_What you need to do:_ Print all records exactly, leaving nothing out.

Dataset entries
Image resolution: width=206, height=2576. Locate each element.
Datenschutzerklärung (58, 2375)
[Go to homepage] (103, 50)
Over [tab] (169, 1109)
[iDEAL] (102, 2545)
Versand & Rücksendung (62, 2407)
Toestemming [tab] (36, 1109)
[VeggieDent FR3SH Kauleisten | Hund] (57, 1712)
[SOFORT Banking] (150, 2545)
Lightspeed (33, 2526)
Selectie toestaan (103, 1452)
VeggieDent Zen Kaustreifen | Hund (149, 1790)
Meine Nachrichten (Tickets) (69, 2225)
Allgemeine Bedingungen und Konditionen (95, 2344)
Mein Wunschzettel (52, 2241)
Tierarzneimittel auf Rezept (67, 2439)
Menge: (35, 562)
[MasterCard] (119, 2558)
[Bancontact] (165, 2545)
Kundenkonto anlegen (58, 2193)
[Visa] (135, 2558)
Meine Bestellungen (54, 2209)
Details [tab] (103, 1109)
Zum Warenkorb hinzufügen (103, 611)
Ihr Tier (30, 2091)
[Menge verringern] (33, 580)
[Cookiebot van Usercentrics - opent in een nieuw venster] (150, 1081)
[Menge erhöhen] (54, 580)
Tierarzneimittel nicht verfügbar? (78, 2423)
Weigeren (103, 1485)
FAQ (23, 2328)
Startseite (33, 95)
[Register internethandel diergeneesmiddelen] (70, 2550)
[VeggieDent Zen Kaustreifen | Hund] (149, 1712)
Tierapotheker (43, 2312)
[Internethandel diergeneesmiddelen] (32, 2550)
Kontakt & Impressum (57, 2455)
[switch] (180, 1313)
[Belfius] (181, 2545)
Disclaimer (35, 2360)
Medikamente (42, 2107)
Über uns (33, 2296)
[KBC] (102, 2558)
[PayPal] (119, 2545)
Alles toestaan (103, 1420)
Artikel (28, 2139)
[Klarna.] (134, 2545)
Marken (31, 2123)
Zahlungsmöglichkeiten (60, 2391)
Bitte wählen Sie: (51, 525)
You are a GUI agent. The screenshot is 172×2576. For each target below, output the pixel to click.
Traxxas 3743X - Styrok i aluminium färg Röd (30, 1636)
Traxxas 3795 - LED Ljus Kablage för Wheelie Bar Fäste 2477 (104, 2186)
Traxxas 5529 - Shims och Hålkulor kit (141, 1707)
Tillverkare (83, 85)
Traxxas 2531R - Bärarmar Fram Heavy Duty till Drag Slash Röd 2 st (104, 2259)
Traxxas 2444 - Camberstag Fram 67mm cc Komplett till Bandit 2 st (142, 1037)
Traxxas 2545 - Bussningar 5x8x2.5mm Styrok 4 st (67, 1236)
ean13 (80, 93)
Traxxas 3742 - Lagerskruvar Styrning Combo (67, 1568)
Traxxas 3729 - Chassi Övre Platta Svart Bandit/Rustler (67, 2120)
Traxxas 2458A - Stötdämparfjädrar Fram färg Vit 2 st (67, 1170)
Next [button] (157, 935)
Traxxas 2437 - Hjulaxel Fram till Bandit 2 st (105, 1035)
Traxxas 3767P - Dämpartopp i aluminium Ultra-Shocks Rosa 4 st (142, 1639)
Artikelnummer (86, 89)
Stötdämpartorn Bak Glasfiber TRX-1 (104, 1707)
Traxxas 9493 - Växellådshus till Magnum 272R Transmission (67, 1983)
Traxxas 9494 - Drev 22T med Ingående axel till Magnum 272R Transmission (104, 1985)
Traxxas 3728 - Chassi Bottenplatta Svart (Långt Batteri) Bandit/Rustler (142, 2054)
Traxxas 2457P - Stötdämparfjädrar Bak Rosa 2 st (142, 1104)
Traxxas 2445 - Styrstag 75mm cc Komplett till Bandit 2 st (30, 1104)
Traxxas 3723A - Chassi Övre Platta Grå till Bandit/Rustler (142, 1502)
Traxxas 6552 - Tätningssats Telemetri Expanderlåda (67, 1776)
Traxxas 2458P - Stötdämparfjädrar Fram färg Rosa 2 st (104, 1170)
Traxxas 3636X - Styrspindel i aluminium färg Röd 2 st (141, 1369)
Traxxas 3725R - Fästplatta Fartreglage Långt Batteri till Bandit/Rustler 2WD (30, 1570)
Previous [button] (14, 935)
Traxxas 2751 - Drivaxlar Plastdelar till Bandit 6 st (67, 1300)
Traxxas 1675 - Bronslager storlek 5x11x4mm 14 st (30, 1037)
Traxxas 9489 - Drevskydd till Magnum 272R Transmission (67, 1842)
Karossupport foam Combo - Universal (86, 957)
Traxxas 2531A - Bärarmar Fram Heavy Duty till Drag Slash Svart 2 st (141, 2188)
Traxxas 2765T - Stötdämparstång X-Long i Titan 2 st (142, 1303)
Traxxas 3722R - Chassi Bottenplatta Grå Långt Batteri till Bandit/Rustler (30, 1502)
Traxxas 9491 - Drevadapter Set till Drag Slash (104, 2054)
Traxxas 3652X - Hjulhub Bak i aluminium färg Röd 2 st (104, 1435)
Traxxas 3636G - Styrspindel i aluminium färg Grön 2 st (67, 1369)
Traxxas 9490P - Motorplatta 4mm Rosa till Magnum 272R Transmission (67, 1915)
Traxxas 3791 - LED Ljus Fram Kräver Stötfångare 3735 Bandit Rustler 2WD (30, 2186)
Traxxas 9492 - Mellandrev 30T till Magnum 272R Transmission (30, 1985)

_Answer box:_
Image resolution: width=206, height=2576. Locate each element.
Datenschutzerklärung (58, 2375)
[Go to homepage] (103, 50)
Over [tab] (169, 1109)
[iDEAL] (102, 2545)
Versand & Rücksendung (62, 2407)
Toestemming [tab] (36, 1109)
[VeggieDent FR3SH Kauleisten | Hund] (57, 1712)
[SOFORT Banking] (150, 2545)
Lightspeed (33, 2526)
Selectie toestaan (103, 1452)
VeggieDent Zen Kaustreifen | Hund (149, 1790)
Meine Nachrichten (Tickets) (69, 2225)
Allgemeine Bedingungen und Konditionen (95, 2344)
Mein Wunschzettel (52, 2241)
Tierarzneimittel auf Rezept (67, 2439)
Menge: (35, 562)
[MasterCard] (119, 2558)
[Bancontact] (165, 2545)
Kundenkonto anlegen (58, 2193)
[Visa] (135, 2558)
Meine Bestellungen (54, 2209)
Details [tab] (103, 1109)
Zum Warenkorb hinzufügen (103, 611)
Ihr Tier (30, 2091)
[Menge verringern] (33, 580)
[Cookiebot van Usercentrics - opent in een nieuw venster] (150, 1081)
[Menge erhöhen] (54, 580)
Tierarzneimittel nicht verfügbar? (78, 2423)
Weigeren (103, 1485)
FAQ (23, 2328)
Startseite (33, 95)
[Register internethandel diergeneesmiddelen] (70, 2550)
[VeggieDent Zen Kaustreifen | Hund] (149, 1712)
Tierapotheker (43, 2312)
[Internethandel diergeneesmiddelen] (32, 2550)
Kontakt & Impressum (57, 2455)
[switch] (180, 1313)
[Belfius] (181, 2545)
Disclaimer (35, 2360)
Medikamente (42, 2107)
Über uns (33, 2296)
[KBC] (102, 2558)
[PayPal] (119, 2545)
Alles toestaan (103, 1420)
Artikel (28, 2139)
[Klarna.] (134, 2545)
Marken (31, 2123)
Zahlungsmöglichkeiten (60, 2391)
Bitte wählen Sie: (51, 525)
You are a GUI agent. The screenshot is 172×2576. For each target below, output the pixel to click.
Traxxas 3743X - Styrok i aluminium färg Röd (30, 1636)
Traxxas 3795 - LED Ljus Kablage för Wheelie Bar Fäste 2477 (104, 2186)
Traxxas 5529 - Shims och Hålkulor kit (141, 1707)
Tillverkare (83, 85)
Traxxas 2531R - Bärarmar Fram Heavy Duty till Drag Slash Röd 2 st (104, 2259)
Traxxas 2444 - Camberstag Fram 67mm cc Komplett till Bandit 2 st (142, 1037)
Traxxas 2545 - Bussningar 5x8x2.5mm Styrok 4 st (67, 1236)
ean13 (80, 93)
Traxxas 3742 - Lagerskruvar Styrning Combo (67, 1568)
Traxxas 3729 - Chassi Övre Platta Svart Bandit/Rustler (67, 2120)
Traxxas 2458A - Stötdämparfjädrar Fram färg Vit 2 st (67, 1170)
Next [button] (157, 935)
Traxxas 2437 - Hjulaxel Fram till Bandit 2 st (105, 1035)
Traxxas 3767P - Dämpartopp i aluminium Ultra-Shocks Rosa 4 st (142, 1639)
Artikelnummer (86, 89)
Stötdämpartorn Bak Glasfiber TRX-1 (104, 1707)
Traxxas 9493 - Växellådshus till Magnum 272R Transmission (67, 1983)
Traxxas 9494 - Drev 22T med Ingående axel till Magnum 272R Transmission (104, 1985)
Traxxas 3728 - Chassi Bottenplatta Svart (Långt Batteri) Bandit/Rustler (142, 2054)
Traxxas 2457P - Stötdämparfjädrar Bak Rosa 2 st (142, 1104)
Traxxas 2445 - Styrstag 75mm cc Komplett till Bandit 2 st (30, 1104)
Traxxas 3723A - Chassi Övre Platta Grå till Bandit/Rustler (142, 1502)
Traxxas 6552 - Tätningssats Telemetri Expanderlåda (67, 1776)
Traxxas 2458P - Stötdämparfjädrar Fram färg Rosa 2 st (104, 1170)
Traxxas 3636X - Styrspindel i aluminium färg Röd 2 st (141, 1369)
Traxxas 3725R - Fästplatta Fartreglage Långt Batteri till Bandit/Rustler 2WD (30, 1570)
Previous [button] (14, 935)
Traxxas 2751 - Drivaxlar Plastdelar till Bandit 6 st (67, 1300)
Traxxas 1675 - Bronslager storlek 5x11x4mm 14 st (30, 1037)
Traxxas 9489 - Drevskydd till Magnum 272R Transmission (67, 1842)
Karossupport foam Combo - Universal (86, 957)
Traxxas 2531A - Bärarmar Fram Heavy Duty till Drag Slash Svart 2 st (141, 2188)
Traxxas 2765T - Stötdämparstång X-Long i Titan 2 st (142, 1303)
Traxxas 3722R - Chassi Bottenplatta Grå Långt Batteri till Bandit/Rustler (30, 1502)
Traxxas 9491 - Drevadapter Set till Drag Slash (104, 2054)
Traxxas 3652X - Hjulhub Bak i aluminium färg Röd 2 st (104, 1435)
Traxxas 3636G - Styrspindel i aluminium färg Grön 2 st (67, 1369)
Traxxas 9490P - Motorplatta 4mm Rosa till Magnum 272R Transmission (67, 1915)
Traxxas 3791 - LED Ljus Fram Kräver Stötfångare 3735 Bandit Rustler 2WD (30, 2186)
Traxxas 9492 - Mellandrev 30T till Magnum 272R Transmission (30, 1985)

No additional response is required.